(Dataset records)
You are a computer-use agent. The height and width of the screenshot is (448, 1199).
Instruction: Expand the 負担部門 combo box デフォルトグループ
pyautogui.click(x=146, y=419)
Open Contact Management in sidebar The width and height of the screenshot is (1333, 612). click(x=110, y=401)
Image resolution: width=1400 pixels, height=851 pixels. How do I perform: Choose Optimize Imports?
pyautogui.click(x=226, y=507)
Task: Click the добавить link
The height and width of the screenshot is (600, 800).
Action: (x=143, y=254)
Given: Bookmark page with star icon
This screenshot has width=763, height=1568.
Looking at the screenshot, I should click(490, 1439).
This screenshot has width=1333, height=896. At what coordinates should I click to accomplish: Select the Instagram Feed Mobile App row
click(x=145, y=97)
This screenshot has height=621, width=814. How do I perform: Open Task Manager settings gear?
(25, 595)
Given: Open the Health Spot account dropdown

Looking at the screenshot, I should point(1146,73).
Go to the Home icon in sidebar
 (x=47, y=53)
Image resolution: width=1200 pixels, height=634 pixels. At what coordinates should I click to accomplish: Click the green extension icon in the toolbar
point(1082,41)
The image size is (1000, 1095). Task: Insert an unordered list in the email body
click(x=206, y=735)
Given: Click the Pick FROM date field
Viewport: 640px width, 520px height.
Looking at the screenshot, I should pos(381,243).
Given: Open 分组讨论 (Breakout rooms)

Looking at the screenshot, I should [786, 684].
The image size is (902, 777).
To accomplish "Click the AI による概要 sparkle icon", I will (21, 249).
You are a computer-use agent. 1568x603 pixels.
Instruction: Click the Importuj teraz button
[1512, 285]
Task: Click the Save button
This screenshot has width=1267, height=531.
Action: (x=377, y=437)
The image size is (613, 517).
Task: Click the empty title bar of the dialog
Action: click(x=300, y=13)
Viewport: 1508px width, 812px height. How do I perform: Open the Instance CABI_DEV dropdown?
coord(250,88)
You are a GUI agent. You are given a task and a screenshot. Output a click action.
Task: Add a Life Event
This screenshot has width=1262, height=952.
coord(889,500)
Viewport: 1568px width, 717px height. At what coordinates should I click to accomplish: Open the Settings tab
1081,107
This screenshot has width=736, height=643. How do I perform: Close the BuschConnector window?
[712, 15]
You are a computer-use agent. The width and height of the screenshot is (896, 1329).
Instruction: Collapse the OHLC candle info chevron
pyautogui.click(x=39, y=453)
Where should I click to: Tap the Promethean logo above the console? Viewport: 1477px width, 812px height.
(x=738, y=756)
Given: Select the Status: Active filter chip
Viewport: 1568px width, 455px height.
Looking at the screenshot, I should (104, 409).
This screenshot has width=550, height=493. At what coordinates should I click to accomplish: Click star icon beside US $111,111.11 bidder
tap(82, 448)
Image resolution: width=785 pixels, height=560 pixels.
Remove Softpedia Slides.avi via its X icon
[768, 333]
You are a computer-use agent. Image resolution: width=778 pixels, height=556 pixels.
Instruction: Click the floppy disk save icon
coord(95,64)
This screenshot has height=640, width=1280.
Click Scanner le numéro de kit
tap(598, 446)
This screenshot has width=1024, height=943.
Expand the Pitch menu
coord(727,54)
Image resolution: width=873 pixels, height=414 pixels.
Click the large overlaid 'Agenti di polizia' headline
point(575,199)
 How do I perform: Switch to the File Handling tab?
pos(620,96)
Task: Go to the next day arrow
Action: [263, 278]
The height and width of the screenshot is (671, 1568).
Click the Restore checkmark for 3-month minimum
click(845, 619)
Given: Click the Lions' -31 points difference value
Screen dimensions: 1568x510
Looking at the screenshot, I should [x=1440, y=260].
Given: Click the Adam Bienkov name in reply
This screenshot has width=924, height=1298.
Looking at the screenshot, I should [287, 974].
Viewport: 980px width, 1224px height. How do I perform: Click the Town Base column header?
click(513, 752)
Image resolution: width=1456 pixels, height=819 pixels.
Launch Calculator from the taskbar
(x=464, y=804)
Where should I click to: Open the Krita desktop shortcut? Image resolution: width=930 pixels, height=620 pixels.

DO THIS –
Identify every line in the material above that contains the word "size", and copy each such line in full.

RESULT FOR THIS TASK –
The image size is (1000, 1095). Task: Insert an unordered list in the email body
The image size is (902, 777).
The image size is (613, 517).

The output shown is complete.